Reputation: 5913
We are not currently using any kind of ORM. I want to model a relatively simple database structure in an existing application. It is an attempt to add flexibility and run-time customization to the schema while still using SQL Server (2008) vs. moving to a non-relational document database (Couch, Mongo, etc.)
We are using this pattern in a number of places, but here I will genericize it for clarity:
We have an Object
table with the following structure:
create table Object (
ObjectID int,
FixedObjectProperty1 varchar(25),
FixedObjectProperty2 int,
etc.
)
There is also a related Object_Attributes
table which holds the "flexible" properties for each object.

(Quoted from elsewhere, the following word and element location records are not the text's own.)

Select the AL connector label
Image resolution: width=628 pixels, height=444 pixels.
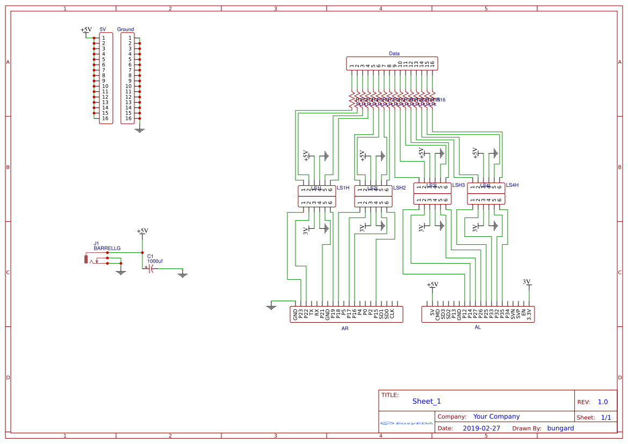pyautogui.click(x=477, y=326)
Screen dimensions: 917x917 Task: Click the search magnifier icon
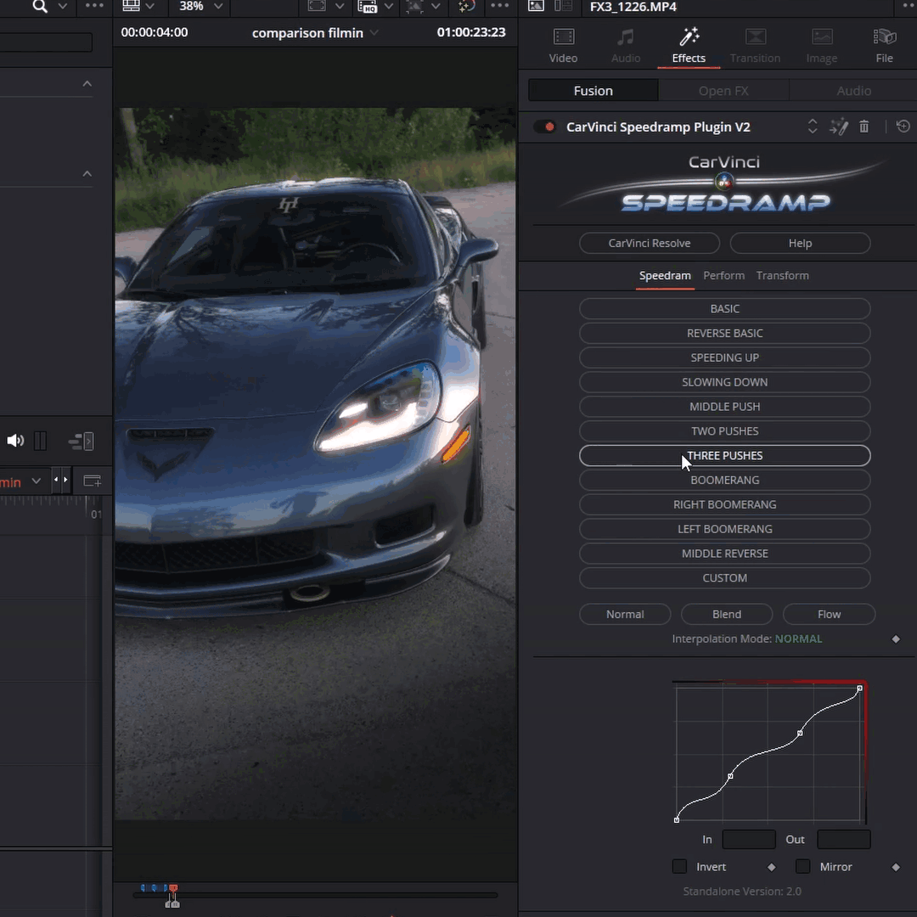click(x=40, y=7)
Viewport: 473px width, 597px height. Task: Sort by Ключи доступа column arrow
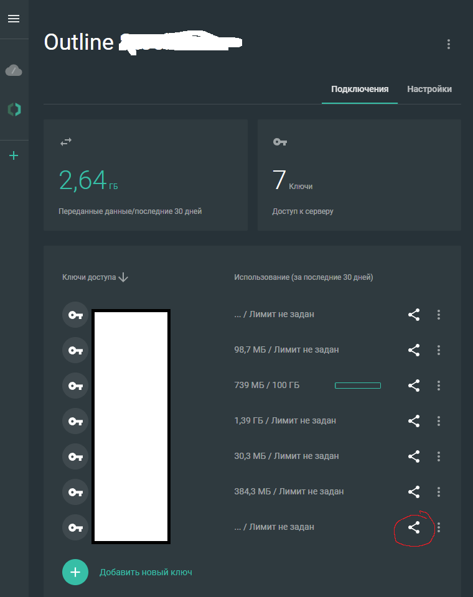pos(123,277)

This is essentially a group of name/value pairs for each object with the following structure:
create table Object_Attributes (
Object_AttributesID int,
ObjectID int,
PropertyName varchar(50),
PropertyValue varchar(50)
)
I want to model this using some ORM technology (EF4, Subsonic, nHibernate, or "roll my own") to take the data structure above and yield a dynamic/anonymous object (which will ultimately be send down to a web client as JSON) with the following structure (ex. 3 records in the Object_Attributes
table:
ObjectID
FixedObjectProperty1
FixedObjectProperty2
PropertyName1
PropertyName2
PropertyName3,
etc
Of course, I'd also need to be able to deserialize from JSON back into the DB. Any thoughts or suggestions are appreciated.
Upvotes: 0
Views: 96
Reputation: 4842
The way to do it is to create views in the database and create entities for the views.
Upvotes: 0
Reputation: 364369
IMO it is not possible to map this in EF. You will not be able to project 1-N relation into flatten structure.
Moreover I don't think that this is scenario for ORM. ORM means object realtion mapping where in case of .NET the object is strongly typed language structure which has to be defined at compile time. So each new property in your Object_Attributes would require redefining mapping, modifing class and recompiling your application.
Your requirement would probably be possible in fully dynamic language with its own ORM tool. .NET is not such environment.
What you can try to do is load object and object_attributes with common approach (object will have collection of attributes) and build some dynamic flatten wrapper (DLR) on the top of this structure. But in case of JSON it would be easier simply to create custom serialization.